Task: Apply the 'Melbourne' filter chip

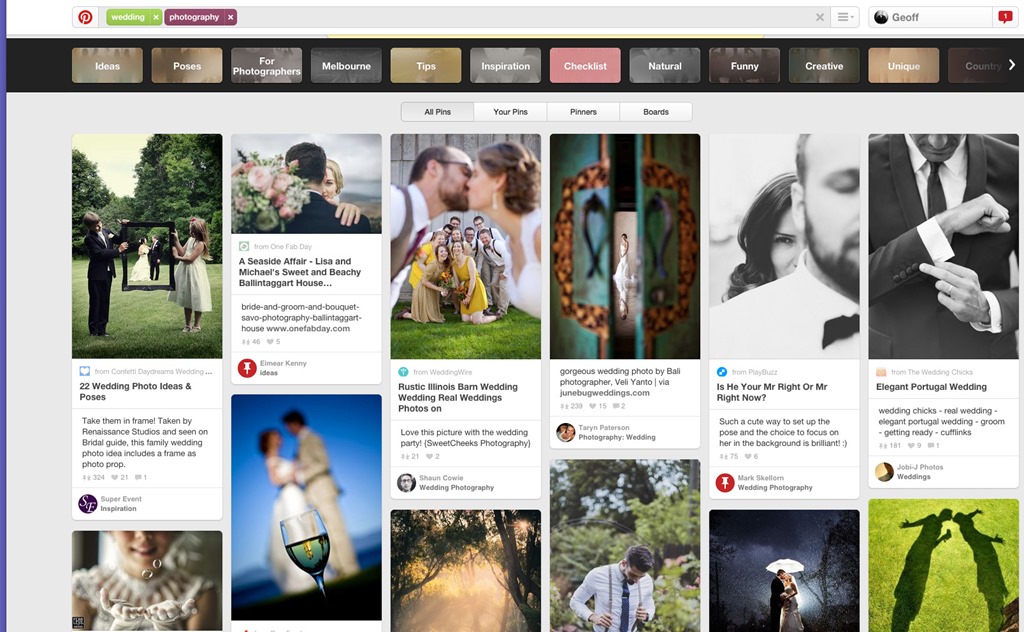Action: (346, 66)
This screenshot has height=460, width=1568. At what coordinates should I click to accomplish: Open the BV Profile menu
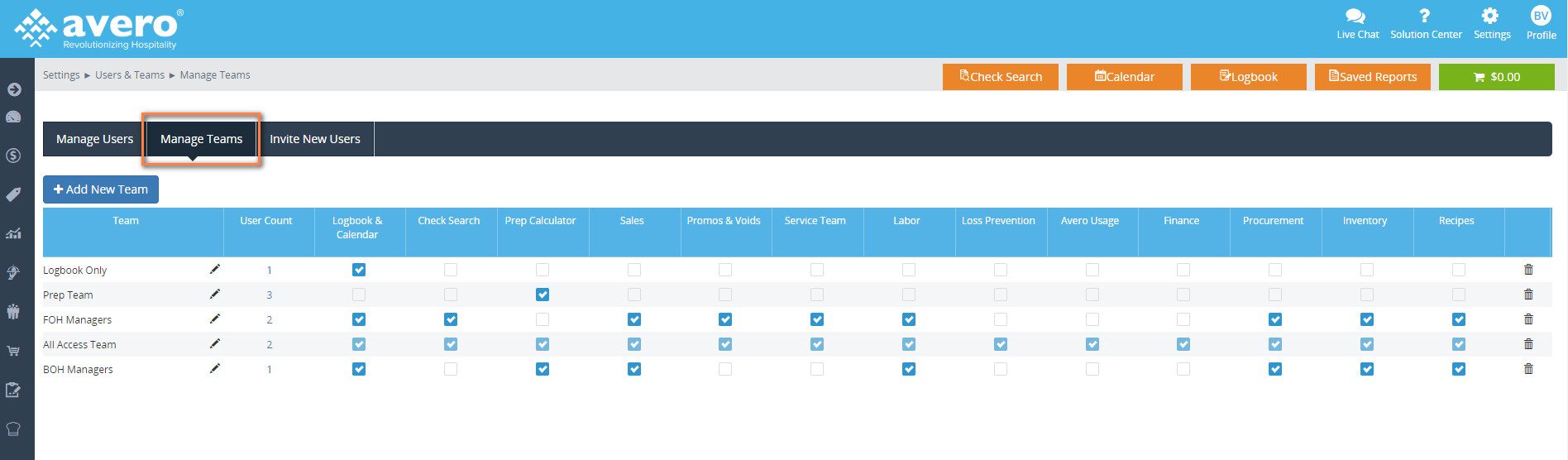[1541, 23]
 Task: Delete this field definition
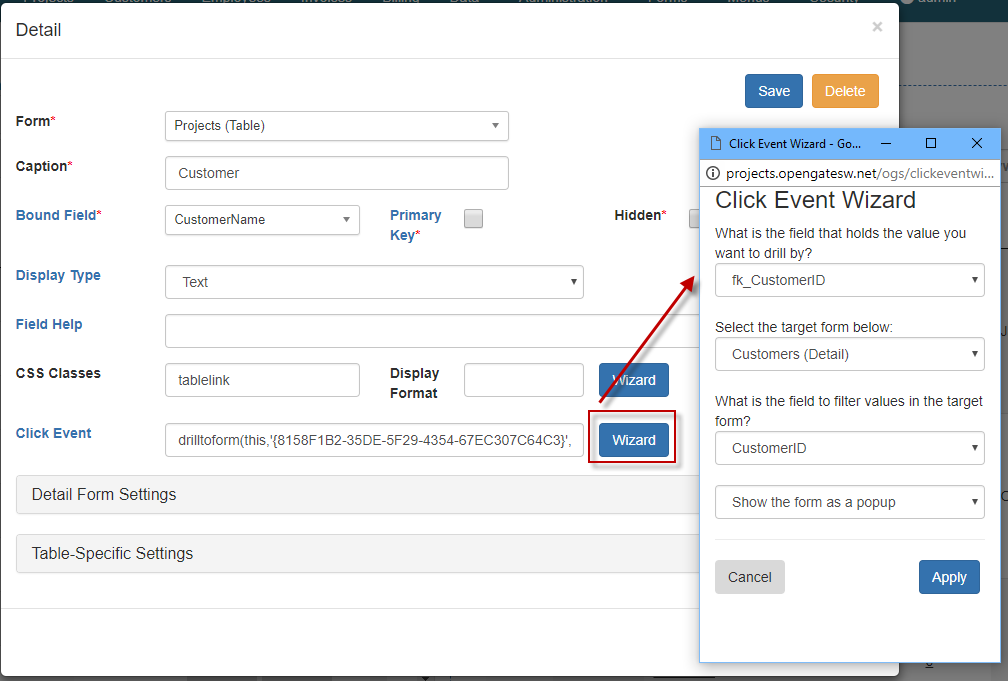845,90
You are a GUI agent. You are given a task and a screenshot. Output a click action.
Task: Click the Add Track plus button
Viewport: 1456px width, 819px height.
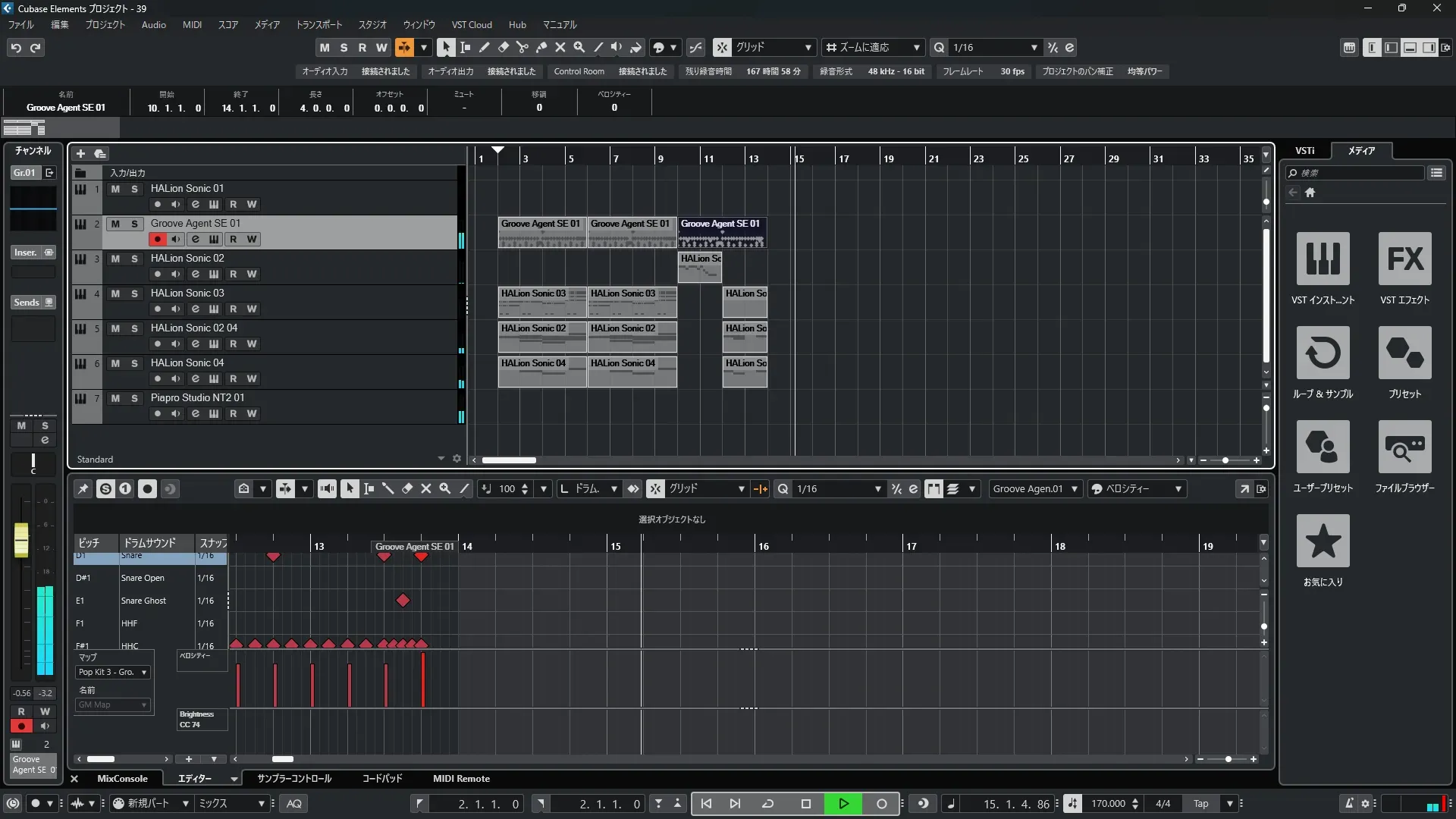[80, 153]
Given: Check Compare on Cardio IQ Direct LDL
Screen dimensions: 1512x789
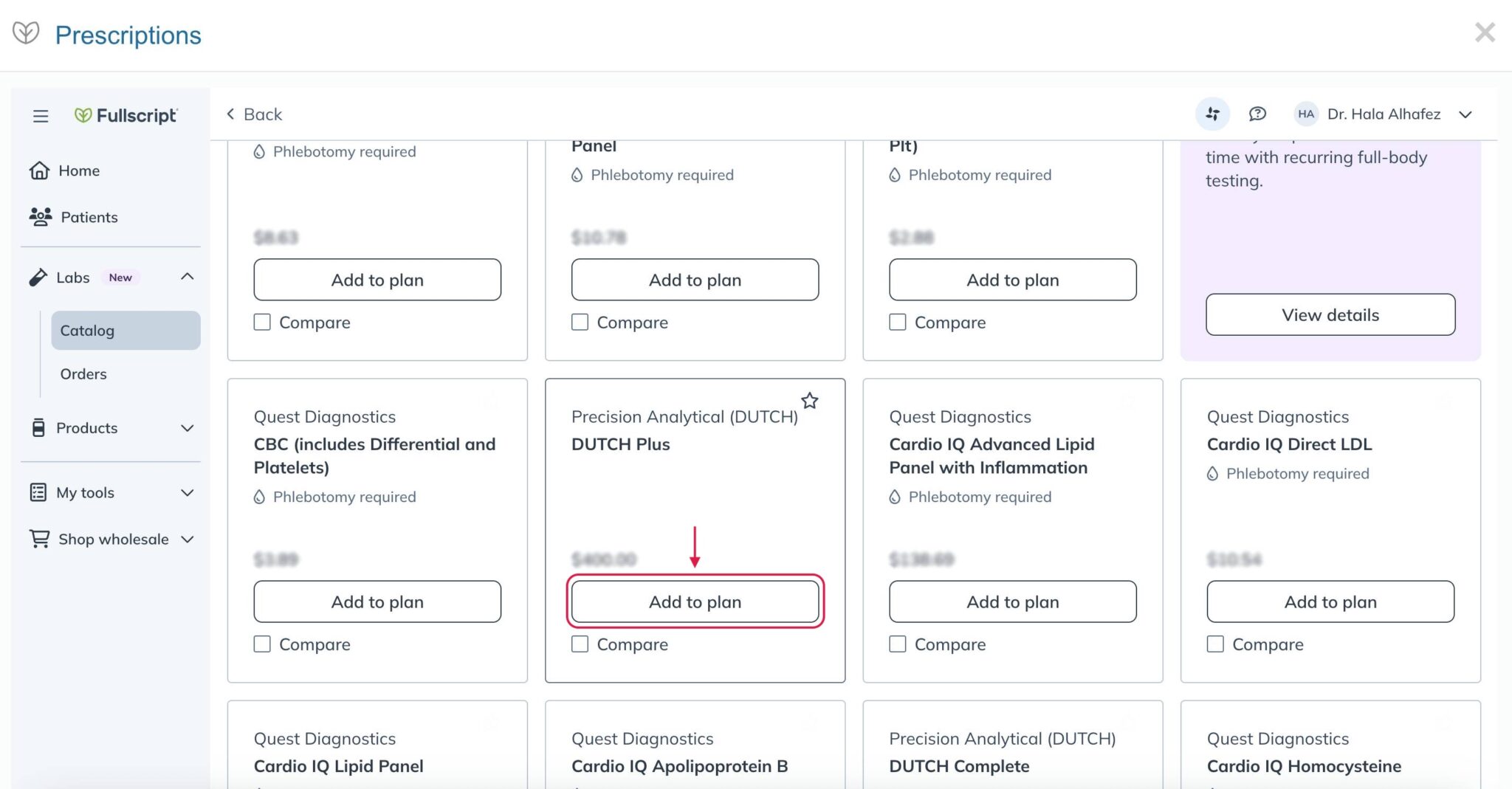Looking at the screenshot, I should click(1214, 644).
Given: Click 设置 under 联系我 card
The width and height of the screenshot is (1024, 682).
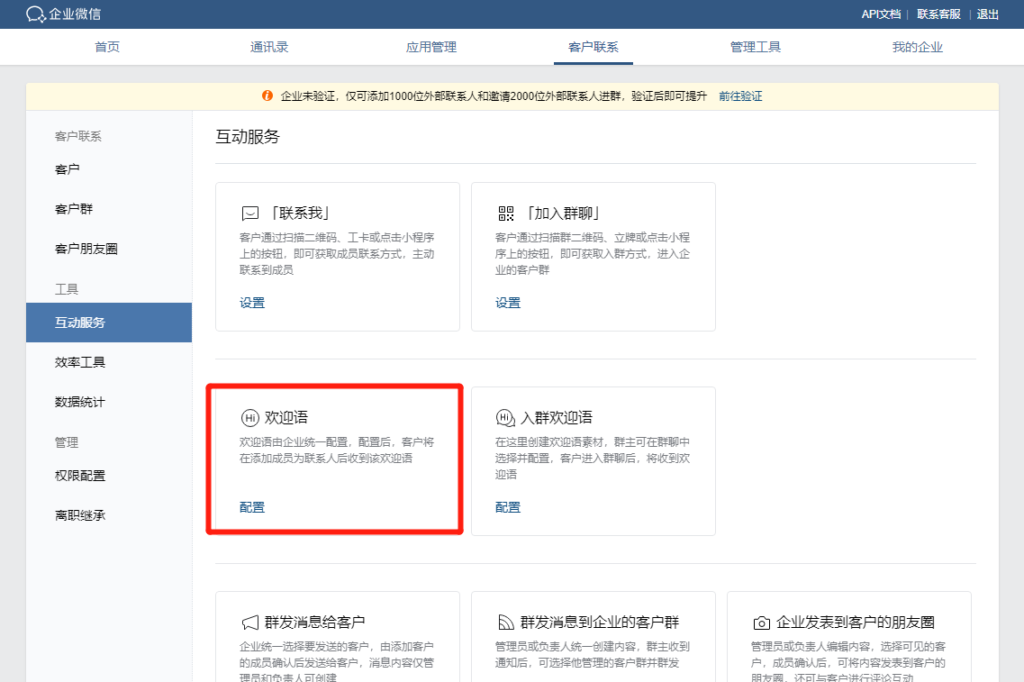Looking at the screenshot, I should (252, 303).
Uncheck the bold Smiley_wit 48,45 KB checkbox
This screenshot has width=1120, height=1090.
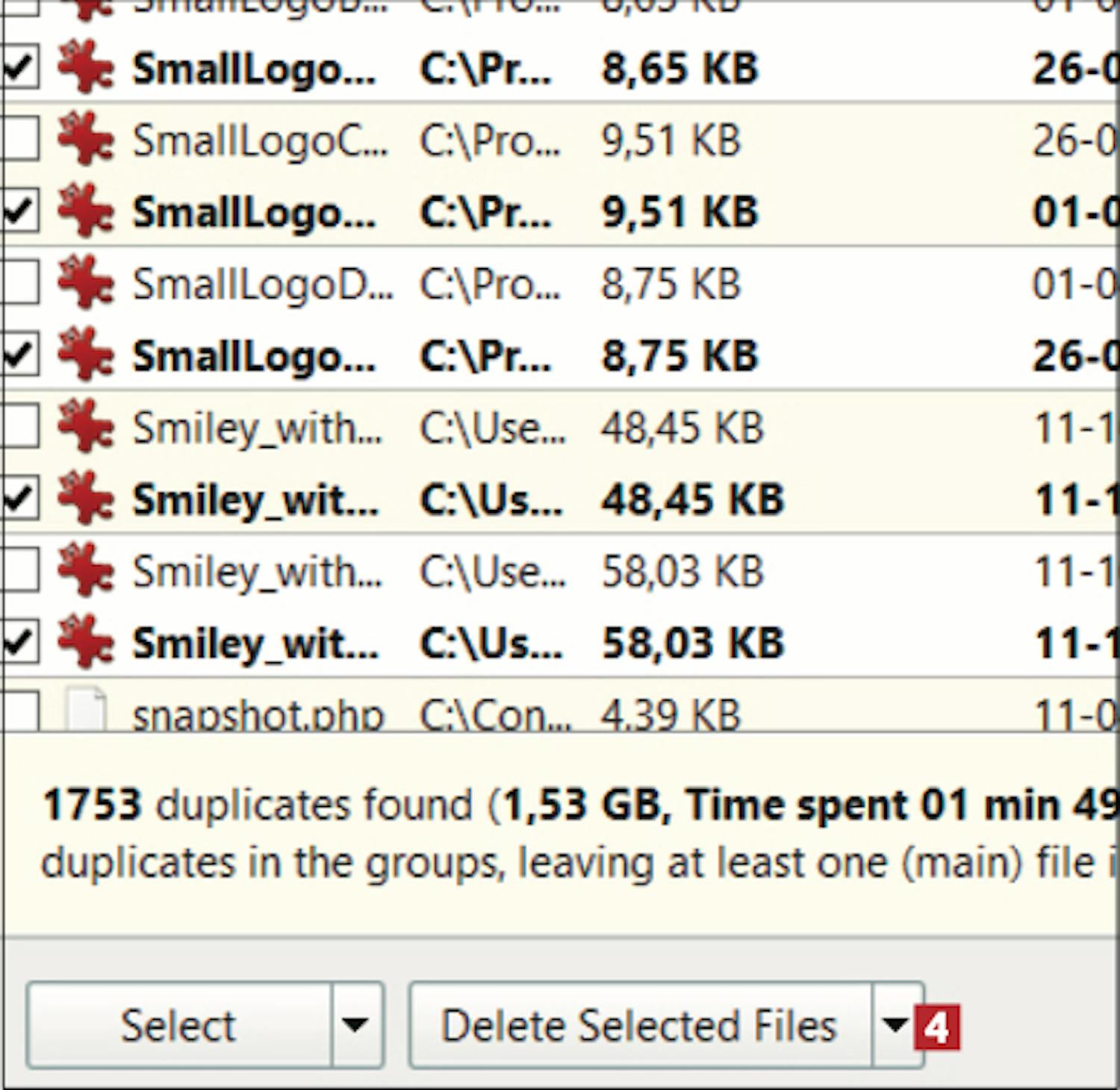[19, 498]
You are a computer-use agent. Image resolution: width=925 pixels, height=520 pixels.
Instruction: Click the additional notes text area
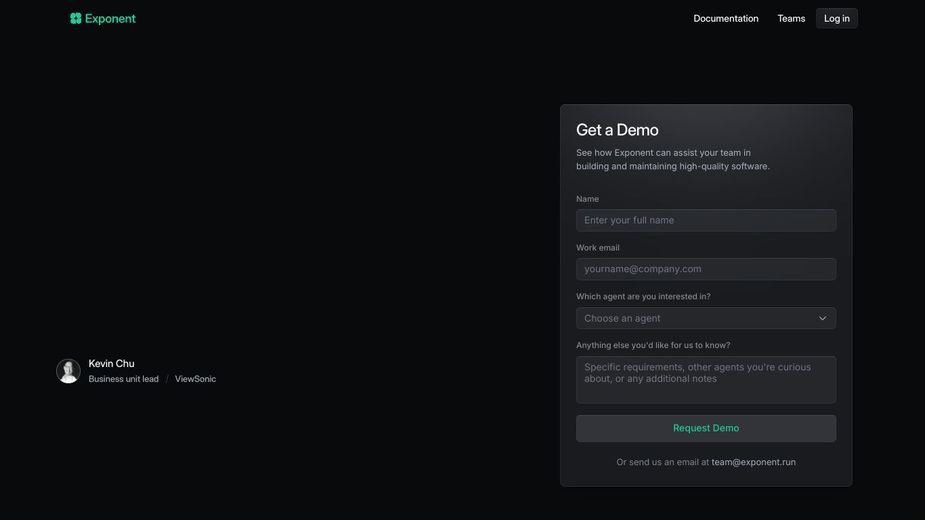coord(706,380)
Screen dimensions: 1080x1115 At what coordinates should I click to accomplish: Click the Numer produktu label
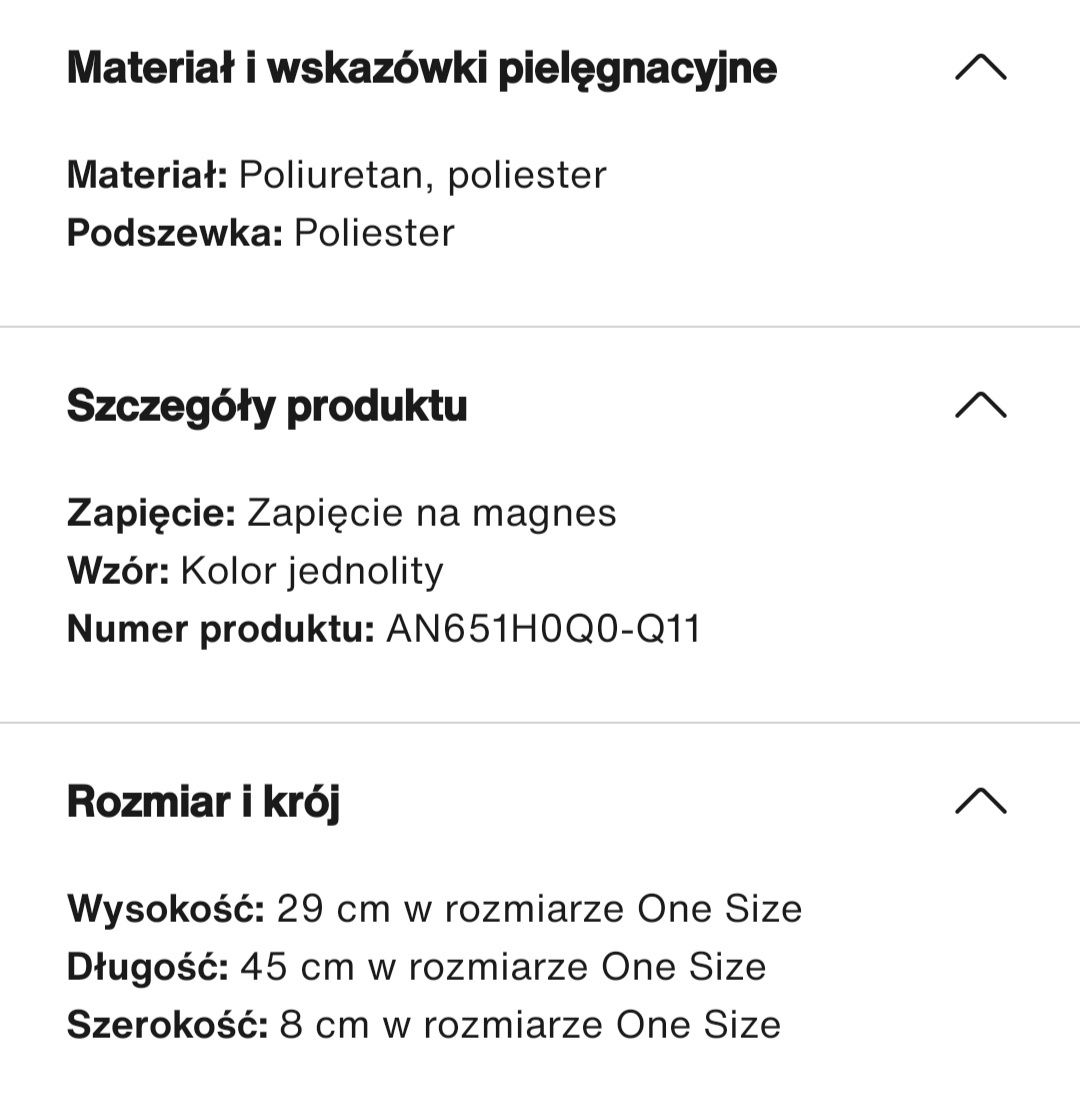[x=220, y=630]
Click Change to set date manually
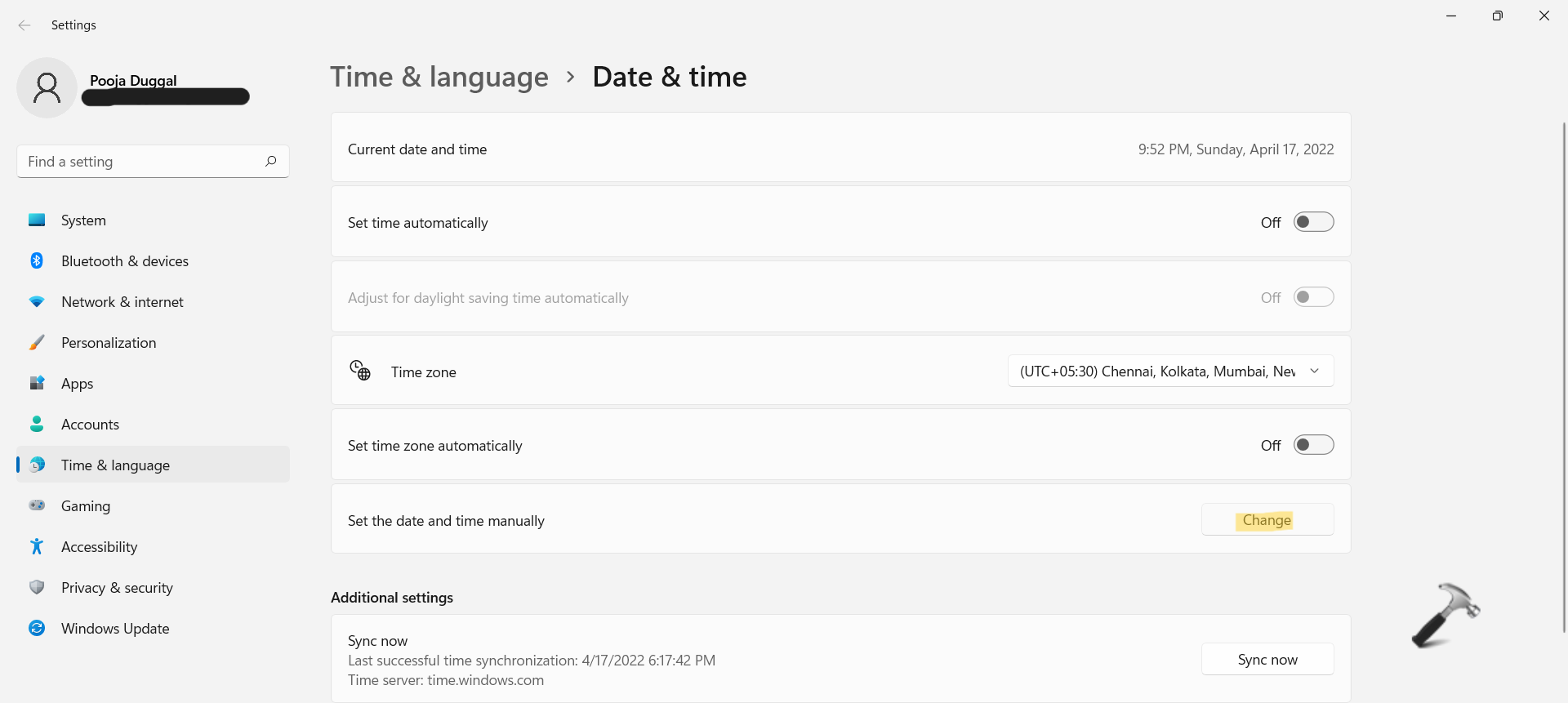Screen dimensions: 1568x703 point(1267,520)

###

• Description of the task:
Copy out all of the data above, replacing "checkbox" with "tick box" and leaving everything else as it is. Leave the pictures out.

• Reply to the exercise:
Task: Apply the 'Melbourne' filter chip

Action: (346, 66)
This screenshot has height=460, width=1568. At what coordinates should I click to accomplish: Open the BV Profile menu
[1541, 23]
 Task: Delete this field definition
845,90
You are a GUI agent. You are given a task and a screenshot. Output a click action.
Task: Click the Add Track plus button
Viewport: 1456px width, 819px height.
[80, 153]
Given: Check Compare on Cardio IQ Direct LDL
Screen dimensions: 1512x789
Looking at the screenshot, I should click(1214, 644).
Given: Click 设置 under 联系我 card
The width and height of the screenshot is (1024, 682).
Looking at the screenshot, I should (252, 303).
Uncheck the bold Smiley_wit 48,45 KB tick box
This screenshot has width=1120, height=1090.
[19, 498]
You are a computer-use agent. Image resolution: width=925 pixels, height=520 pixels.
Instruction: Click the additional notes text area
coord(706,380)
Screen dimensions: 1080x1115 At what coordinates should I click to accomplish: Click the Numer produktu label
[x=220, y=630]
Click Change to set date manually
Screen dimensions: 1568x703 point(1267,520)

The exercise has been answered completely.